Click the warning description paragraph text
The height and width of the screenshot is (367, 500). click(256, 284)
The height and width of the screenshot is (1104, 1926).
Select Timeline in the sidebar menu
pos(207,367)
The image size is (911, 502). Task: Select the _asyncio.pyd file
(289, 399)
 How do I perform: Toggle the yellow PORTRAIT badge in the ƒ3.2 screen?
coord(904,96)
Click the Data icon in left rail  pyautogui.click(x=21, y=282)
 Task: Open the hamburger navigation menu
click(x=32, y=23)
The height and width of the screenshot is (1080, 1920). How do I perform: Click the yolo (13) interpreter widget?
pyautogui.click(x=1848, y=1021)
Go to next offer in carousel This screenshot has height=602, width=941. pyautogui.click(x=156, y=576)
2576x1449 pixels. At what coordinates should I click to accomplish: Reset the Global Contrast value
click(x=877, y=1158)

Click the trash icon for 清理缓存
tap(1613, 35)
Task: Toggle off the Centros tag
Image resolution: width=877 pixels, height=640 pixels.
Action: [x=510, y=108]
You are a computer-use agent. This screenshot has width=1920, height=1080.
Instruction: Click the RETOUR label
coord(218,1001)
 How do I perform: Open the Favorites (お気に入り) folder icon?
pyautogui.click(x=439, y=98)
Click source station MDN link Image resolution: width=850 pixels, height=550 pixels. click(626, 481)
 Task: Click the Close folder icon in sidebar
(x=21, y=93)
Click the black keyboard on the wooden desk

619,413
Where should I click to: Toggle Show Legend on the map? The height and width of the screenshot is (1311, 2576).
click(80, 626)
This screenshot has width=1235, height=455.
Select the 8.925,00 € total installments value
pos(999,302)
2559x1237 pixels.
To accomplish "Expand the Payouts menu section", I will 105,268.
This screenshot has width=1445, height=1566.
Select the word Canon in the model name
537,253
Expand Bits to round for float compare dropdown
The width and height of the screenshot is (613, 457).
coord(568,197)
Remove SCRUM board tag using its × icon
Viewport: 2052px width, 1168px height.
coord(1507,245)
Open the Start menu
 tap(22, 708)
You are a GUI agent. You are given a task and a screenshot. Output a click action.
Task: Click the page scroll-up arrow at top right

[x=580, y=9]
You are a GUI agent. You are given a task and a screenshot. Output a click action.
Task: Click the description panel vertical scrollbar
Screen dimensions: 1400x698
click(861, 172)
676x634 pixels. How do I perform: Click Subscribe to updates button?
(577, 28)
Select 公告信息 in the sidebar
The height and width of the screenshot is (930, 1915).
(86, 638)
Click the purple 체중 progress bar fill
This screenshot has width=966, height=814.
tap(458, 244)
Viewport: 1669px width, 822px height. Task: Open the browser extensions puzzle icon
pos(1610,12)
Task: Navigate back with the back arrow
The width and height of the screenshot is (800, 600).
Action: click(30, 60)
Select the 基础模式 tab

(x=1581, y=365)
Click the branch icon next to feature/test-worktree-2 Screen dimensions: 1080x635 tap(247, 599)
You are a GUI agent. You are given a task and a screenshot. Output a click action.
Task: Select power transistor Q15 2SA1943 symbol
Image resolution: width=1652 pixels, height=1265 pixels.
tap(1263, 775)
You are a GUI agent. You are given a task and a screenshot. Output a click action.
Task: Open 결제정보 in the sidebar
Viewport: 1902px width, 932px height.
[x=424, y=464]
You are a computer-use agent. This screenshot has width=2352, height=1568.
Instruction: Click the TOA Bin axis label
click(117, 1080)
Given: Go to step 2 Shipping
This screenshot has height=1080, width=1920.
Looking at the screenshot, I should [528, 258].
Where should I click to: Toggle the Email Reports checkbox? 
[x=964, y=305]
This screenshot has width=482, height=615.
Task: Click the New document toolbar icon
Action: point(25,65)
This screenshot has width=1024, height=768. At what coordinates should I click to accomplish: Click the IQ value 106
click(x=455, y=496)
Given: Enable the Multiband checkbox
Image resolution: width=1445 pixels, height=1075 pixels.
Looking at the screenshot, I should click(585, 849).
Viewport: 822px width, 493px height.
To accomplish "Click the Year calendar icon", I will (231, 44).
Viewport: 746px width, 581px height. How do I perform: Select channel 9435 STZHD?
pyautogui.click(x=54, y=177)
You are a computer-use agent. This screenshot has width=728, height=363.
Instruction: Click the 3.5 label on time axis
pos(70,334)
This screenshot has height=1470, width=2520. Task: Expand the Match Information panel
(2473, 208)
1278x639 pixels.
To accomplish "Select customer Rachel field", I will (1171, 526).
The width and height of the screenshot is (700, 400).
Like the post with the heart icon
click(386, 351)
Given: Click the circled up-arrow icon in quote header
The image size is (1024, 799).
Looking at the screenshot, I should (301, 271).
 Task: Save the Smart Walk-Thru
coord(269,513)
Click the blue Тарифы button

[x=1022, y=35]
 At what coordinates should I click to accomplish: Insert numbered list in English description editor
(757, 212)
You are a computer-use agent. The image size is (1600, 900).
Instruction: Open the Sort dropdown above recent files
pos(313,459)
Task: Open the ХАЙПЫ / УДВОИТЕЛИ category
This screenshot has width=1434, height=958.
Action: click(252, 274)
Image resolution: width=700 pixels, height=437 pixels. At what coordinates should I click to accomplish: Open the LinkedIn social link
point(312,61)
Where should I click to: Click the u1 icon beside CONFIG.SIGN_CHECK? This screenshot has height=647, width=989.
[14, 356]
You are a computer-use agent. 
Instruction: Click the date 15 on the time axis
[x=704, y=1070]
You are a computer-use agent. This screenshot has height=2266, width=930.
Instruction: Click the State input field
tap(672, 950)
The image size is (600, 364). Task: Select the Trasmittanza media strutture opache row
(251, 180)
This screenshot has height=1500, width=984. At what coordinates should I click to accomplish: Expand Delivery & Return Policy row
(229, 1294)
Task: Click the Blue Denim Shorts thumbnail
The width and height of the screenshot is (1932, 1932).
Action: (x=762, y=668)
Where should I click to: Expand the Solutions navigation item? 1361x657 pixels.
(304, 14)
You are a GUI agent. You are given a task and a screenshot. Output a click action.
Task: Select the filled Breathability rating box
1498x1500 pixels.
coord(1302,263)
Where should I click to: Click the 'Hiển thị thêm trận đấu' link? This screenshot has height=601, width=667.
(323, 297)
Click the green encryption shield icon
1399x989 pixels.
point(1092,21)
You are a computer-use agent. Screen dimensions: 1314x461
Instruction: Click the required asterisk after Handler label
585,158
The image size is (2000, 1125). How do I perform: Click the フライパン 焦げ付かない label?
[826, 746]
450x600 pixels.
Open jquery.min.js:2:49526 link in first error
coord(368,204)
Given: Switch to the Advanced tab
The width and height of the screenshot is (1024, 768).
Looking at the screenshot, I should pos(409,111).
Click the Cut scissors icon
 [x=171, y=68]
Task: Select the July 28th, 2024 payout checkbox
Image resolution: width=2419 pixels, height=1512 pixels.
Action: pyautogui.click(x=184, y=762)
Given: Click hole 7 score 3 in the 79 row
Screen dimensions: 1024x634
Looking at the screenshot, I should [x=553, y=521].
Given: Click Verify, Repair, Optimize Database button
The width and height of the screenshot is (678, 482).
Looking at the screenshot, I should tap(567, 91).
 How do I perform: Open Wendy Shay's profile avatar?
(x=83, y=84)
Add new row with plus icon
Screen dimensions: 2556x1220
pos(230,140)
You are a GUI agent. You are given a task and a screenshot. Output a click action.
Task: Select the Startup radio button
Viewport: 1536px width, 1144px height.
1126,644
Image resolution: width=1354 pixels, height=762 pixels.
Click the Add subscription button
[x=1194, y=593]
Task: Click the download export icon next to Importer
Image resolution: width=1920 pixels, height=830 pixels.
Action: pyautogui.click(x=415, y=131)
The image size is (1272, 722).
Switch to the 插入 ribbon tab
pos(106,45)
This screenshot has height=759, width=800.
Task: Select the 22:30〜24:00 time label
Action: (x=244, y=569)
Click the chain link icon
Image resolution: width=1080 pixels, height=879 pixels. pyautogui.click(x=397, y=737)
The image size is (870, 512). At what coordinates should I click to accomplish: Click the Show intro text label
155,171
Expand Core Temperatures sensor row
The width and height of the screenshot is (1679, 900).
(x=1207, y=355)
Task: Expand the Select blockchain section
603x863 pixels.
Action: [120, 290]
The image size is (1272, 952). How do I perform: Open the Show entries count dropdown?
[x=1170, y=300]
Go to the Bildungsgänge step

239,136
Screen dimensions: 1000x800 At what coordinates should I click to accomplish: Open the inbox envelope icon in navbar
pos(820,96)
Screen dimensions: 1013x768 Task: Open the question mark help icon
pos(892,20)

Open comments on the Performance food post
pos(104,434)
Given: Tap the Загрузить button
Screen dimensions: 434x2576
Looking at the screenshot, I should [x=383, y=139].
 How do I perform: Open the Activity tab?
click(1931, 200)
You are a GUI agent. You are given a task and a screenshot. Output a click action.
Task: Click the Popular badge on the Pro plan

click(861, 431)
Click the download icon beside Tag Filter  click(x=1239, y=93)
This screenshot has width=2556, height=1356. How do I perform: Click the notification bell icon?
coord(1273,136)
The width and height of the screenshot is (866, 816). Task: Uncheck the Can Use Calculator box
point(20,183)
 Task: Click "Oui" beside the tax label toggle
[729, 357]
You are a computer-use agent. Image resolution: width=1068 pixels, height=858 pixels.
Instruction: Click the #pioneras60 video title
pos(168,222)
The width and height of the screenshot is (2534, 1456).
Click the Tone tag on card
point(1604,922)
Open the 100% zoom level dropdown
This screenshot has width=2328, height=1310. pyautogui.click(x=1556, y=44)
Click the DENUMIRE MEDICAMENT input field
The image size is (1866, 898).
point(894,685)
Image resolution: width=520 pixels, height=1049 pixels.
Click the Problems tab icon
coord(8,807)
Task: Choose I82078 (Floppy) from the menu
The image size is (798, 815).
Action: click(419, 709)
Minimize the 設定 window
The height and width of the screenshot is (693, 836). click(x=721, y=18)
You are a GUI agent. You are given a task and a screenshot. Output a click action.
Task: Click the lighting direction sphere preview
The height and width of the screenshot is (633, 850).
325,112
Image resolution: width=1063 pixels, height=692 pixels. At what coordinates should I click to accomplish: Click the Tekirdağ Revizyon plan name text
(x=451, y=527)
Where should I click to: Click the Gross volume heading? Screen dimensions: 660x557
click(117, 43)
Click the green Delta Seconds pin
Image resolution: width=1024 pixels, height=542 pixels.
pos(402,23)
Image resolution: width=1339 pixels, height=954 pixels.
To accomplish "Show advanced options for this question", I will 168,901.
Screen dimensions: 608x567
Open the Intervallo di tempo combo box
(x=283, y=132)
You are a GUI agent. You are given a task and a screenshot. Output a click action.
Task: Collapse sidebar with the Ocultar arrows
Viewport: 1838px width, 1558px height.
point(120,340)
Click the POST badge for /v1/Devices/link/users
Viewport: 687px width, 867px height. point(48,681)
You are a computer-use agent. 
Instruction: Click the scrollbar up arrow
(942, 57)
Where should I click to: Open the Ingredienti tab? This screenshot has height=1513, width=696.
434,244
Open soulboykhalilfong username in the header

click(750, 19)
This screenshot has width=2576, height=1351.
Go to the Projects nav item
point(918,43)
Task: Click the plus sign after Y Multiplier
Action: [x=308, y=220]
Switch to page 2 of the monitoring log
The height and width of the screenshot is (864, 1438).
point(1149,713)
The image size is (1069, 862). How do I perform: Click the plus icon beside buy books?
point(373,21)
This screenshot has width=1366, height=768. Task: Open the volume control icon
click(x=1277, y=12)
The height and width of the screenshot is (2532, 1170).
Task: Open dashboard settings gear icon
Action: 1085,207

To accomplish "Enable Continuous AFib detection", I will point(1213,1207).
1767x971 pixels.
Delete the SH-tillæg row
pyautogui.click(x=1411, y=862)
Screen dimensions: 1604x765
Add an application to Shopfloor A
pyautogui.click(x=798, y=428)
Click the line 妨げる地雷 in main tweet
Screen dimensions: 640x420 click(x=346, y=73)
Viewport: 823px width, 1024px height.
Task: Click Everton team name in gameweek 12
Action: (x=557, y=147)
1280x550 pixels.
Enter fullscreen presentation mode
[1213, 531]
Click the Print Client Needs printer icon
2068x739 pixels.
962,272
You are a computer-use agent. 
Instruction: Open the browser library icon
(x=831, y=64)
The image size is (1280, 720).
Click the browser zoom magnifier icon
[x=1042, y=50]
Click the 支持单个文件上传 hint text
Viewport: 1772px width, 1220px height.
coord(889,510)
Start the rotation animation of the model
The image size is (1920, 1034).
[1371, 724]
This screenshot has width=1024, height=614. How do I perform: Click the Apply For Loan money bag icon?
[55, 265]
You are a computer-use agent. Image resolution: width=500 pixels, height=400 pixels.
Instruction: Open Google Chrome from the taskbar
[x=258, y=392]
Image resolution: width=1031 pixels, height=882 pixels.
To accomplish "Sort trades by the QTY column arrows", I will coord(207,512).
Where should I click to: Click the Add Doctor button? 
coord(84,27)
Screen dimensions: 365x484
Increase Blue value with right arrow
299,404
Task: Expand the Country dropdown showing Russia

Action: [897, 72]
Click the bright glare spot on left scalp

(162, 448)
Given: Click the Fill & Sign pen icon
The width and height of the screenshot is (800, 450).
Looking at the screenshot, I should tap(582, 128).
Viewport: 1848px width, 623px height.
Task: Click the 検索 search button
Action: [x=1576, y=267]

TAREA: Pasa a una lista numerada el tramo del listado que va desde su comienzo hasta la línea que contiene "Click the Data", incluida esta. Omite las líneas en blanco.

RESPUESTA:
1. Click the warning description paragraph text
2. The height and width of the screenshot is (367, 500). click(256, 284)
3. The height and width of the screenshot is (1104, 1926).
4. Select Timeline in the sidebar menu
5. pos(207,367)
6. The image size is (911, 502). Task: Select the _asyncio.pyd file
7. (289, 399)
8.  How do I perform: Toggle the yellow PORTRAIT badge in the ƒ3.2 screen?
9. coord(904,96)
10. Click the Data icon in left rail  pyautogui.click(x=21, y=282)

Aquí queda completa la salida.